• What you have to do: Directions for the data below: repeat exactly the lines from the one with "Task: Jump to last page arrow" through the one with "The image size is (946, 800).", both included, and omit all pictures.

:: Data for this exercise ::

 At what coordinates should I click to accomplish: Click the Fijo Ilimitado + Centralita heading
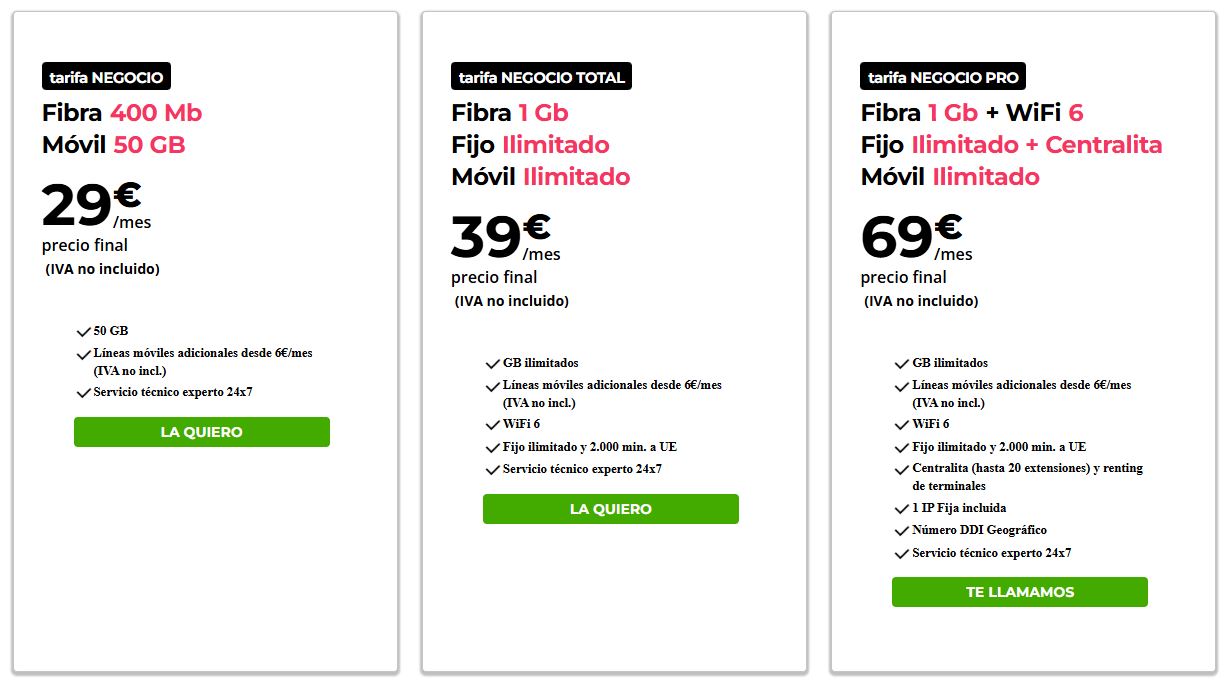[x=1011, y=145]
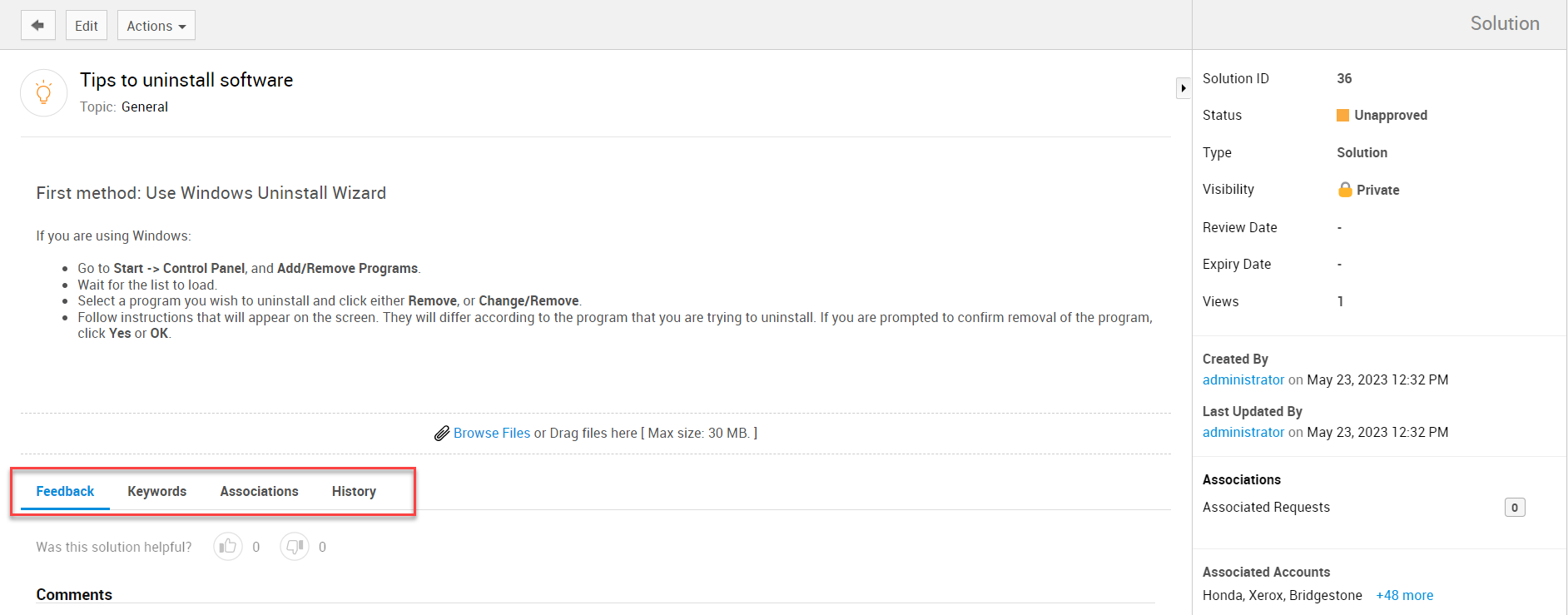
Task: Open administrator link under Created By
Action: tap(1243, 379)
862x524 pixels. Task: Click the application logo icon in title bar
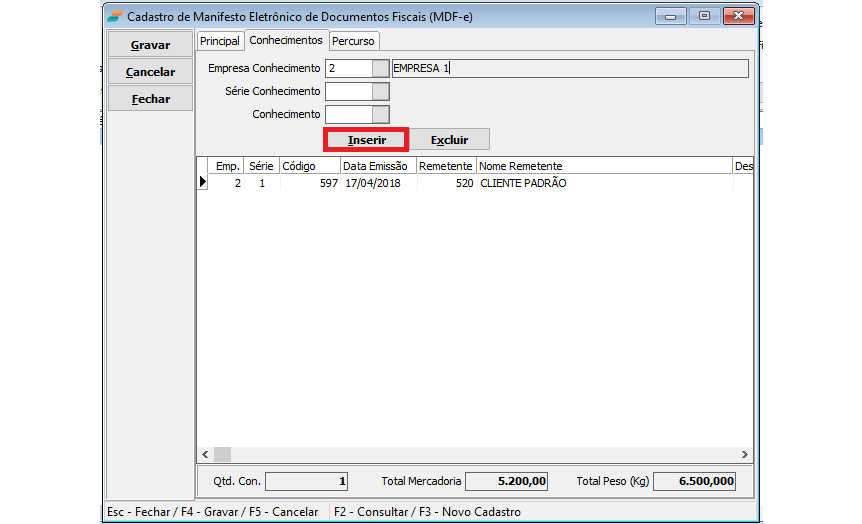coord(116,17)
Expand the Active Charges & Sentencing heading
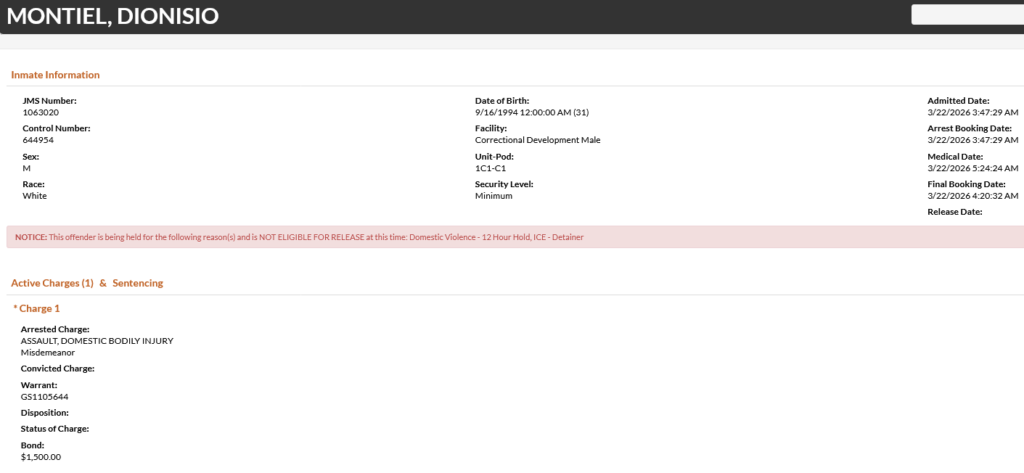 (x=87, y=283)
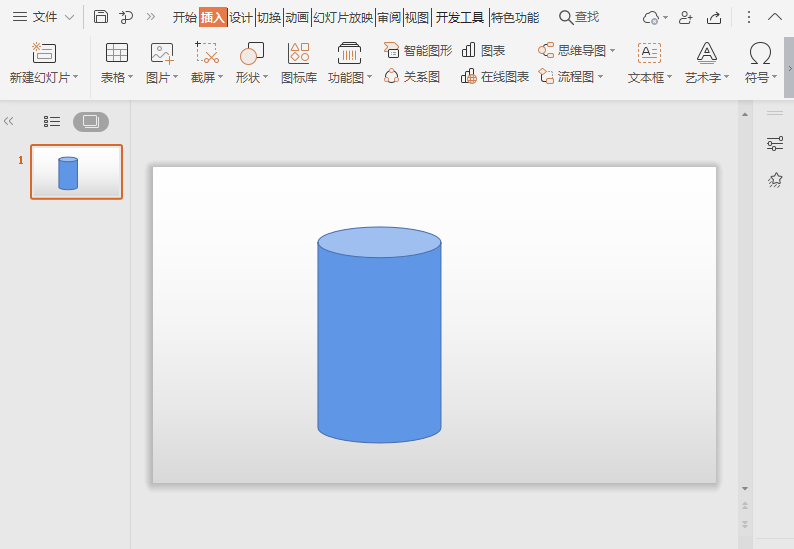Image resolution: width=794 pixels, height=549 pixels.
Task: Open the Relationship Diagram tool
Action: coord(392,76)
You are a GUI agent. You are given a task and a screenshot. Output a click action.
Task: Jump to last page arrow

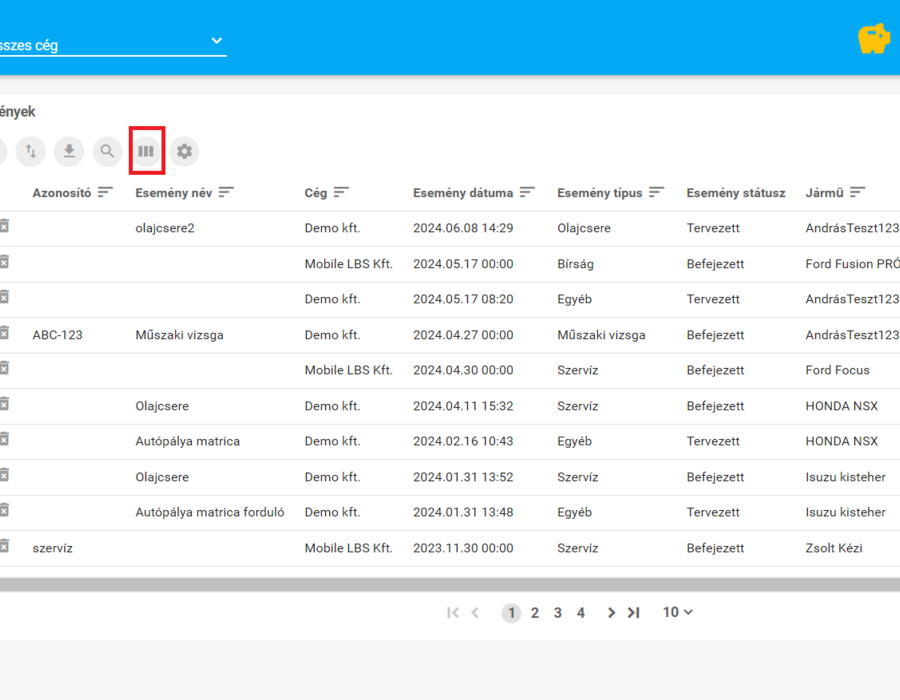[x=633, y=613]
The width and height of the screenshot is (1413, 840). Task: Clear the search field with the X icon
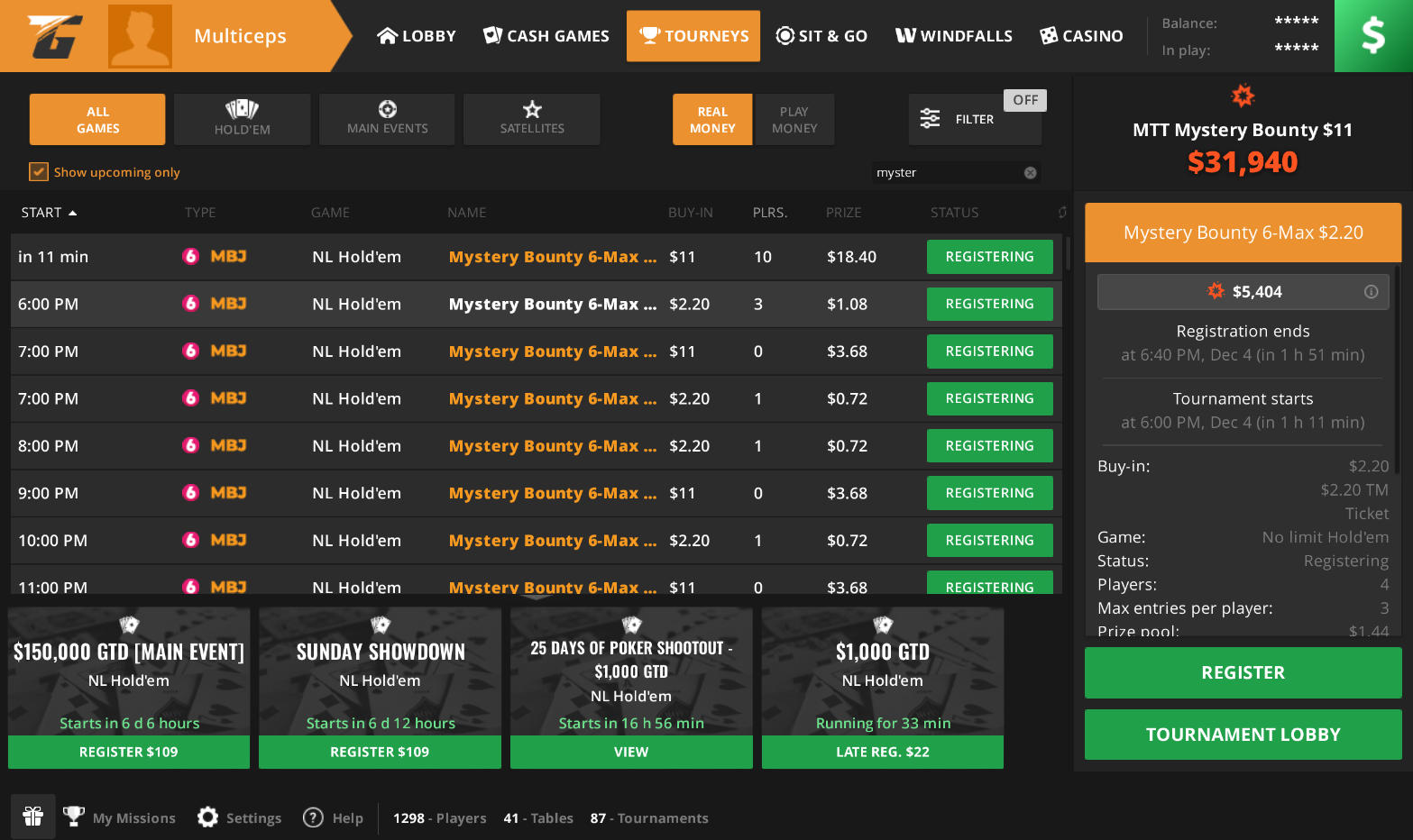(1030, 173)
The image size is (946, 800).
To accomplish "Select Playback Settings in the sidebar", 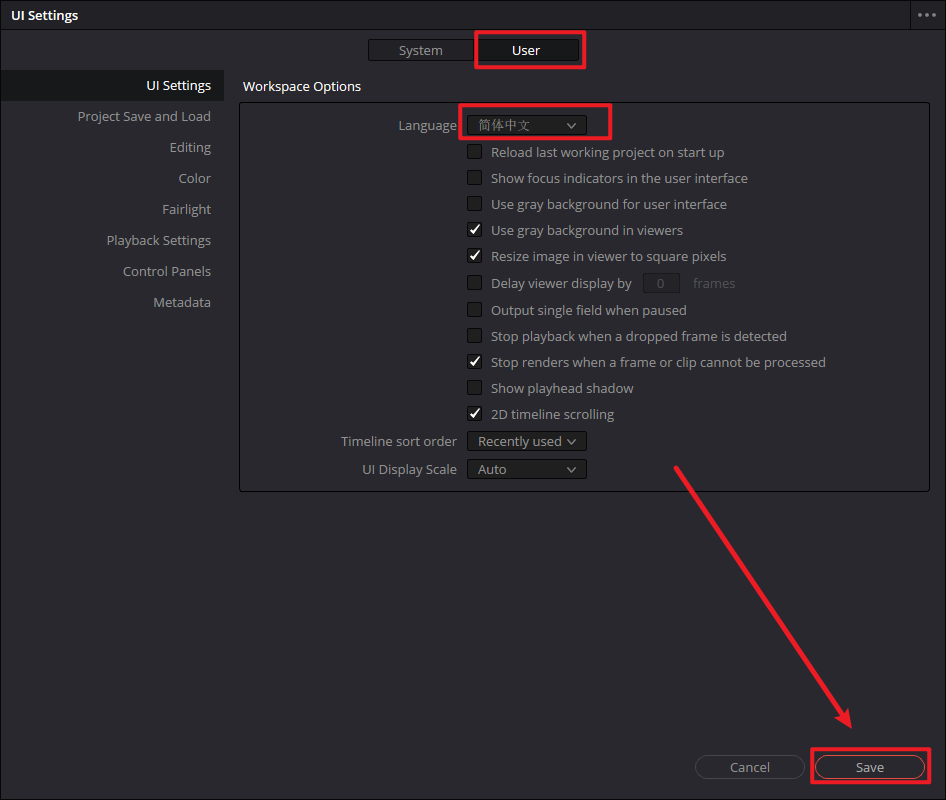I will tap(158, 240).
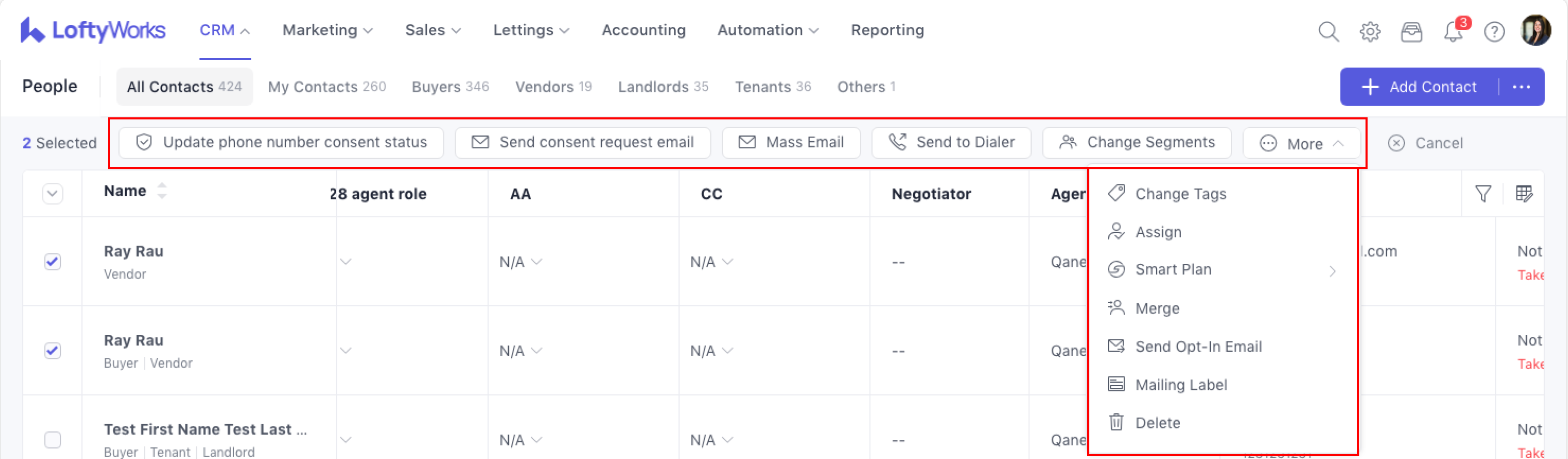Viewport: 1568px width, 459px height.
Task: Click the Add Contact button
Action: point(1421,87)
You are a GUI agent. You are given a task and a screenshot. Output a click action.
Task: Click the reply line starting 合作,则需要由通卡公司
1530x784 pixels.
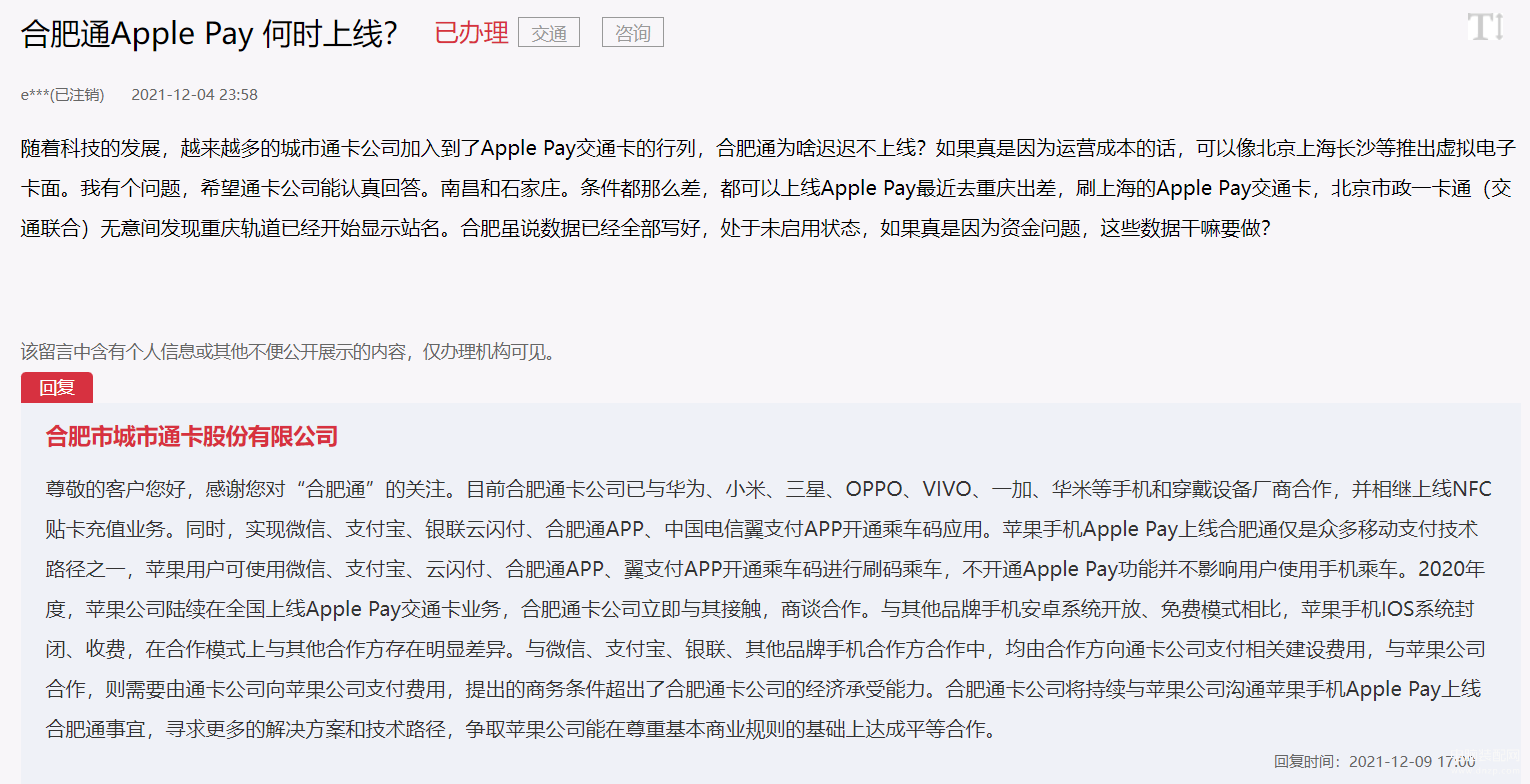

:::

• Reply:
Task: Jump to last page arrow

[x=633, y=613]
The width and height of the screenshot is (1413, 840). Task: Clear the search field with the X icon
(1030, 173)
The image size is (946, 800).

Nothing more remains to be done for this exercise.